According to the article itself, a scientist who is involved in the research that is currently taking place claims that it might be possible to have these propulsion methods in use for sattelite deployment and maintenance within five years, with other applications to follow soon. Five years is not such a long time; why is this technology very far away?
-- This sig is.
Because Puthoff and company are more than likely pseudoscientists and the technology they're so actively pimping is based on unrealisticly optomistic views of how much energy is available.
See this Scientific American article, from the December '97 issue.
Of course, I'd be very happy if I were wrong about this.... ;)
-- WhiskeyJack
...this is how the UFOs are supposed to work, right?

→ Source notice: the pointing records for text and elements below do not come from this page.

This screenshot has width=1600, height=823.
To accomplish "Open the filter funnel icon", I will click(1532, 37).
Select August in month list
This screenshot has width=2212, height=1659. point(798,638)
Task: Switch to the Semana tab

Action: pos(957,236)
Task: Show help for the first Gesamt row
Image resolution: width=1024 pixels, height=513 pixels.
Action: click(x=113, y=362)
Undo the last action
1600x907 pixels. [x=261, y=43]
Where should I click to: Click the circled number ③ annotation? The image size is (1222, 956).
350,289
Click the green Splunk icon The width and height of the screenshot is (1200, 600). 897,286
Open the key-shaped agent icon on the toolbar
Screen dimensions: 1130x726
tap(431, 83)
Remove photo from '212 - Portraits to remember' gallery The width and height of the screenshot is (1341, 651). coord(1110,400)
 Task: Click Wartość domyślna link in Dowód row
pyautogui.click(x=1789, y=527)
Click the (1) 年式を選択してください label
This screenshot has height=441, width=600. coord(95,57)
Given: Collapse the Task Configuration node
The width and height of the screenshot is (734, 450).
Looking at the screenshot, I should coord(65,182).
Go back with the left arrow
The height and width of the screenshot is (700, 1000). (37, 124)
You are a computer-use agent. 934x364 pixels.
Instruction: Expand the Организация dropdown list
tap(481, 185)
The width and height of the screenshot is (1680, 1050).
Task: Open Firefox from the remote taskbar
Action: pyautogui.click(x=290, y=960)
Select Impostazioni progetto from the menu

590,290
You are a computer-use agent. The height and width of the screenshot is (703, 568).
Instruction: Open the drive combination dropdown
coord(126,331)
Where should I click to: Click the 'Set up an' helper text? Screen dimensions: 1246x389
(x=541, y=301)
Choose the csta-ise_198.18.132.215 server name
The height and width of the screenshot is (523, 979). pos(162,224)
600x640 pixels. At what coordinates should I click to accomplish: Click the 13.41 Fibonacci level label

"How many light bulbs does it take to change a person?" --BMcC-->
set up two zero-point rockets welded nose to nose, turn em on and leter rip, and you've just created an eternal small star.
Play Command HQ online
Not to nitpick or anything :-P, but they called the quantum fluctuations the "zero-points". I always thought it was called zero point energy because the vacuum had a net E of 0, and you could extract the energy from the quantum fluctuations (thank you Heisenberg!).
Of course, there are some theories that say our entire universe is a quantum fluctuation that just got a wee bit out of hand...
General Relativity: Space-time tells matter where to go; Matter tells space-time what shape to be.
I'm almost done reading Park's excellent new book Voodoo Science. I've learned a lot from it about the psychology of pseudoscience, and I've also learned that no branch of the U.S. federal government is really free of it. I'd assumed NASA was run by people with good scientific training, so if they were studying a certain topic, it must not be 100% nonsense. Not true, as it turns out. In the book, Park documents how NASA panders to the politicians by betraying science. (It's also nice to see a cogent and knowledgeable presentation of the case against human space flight and the ISS.)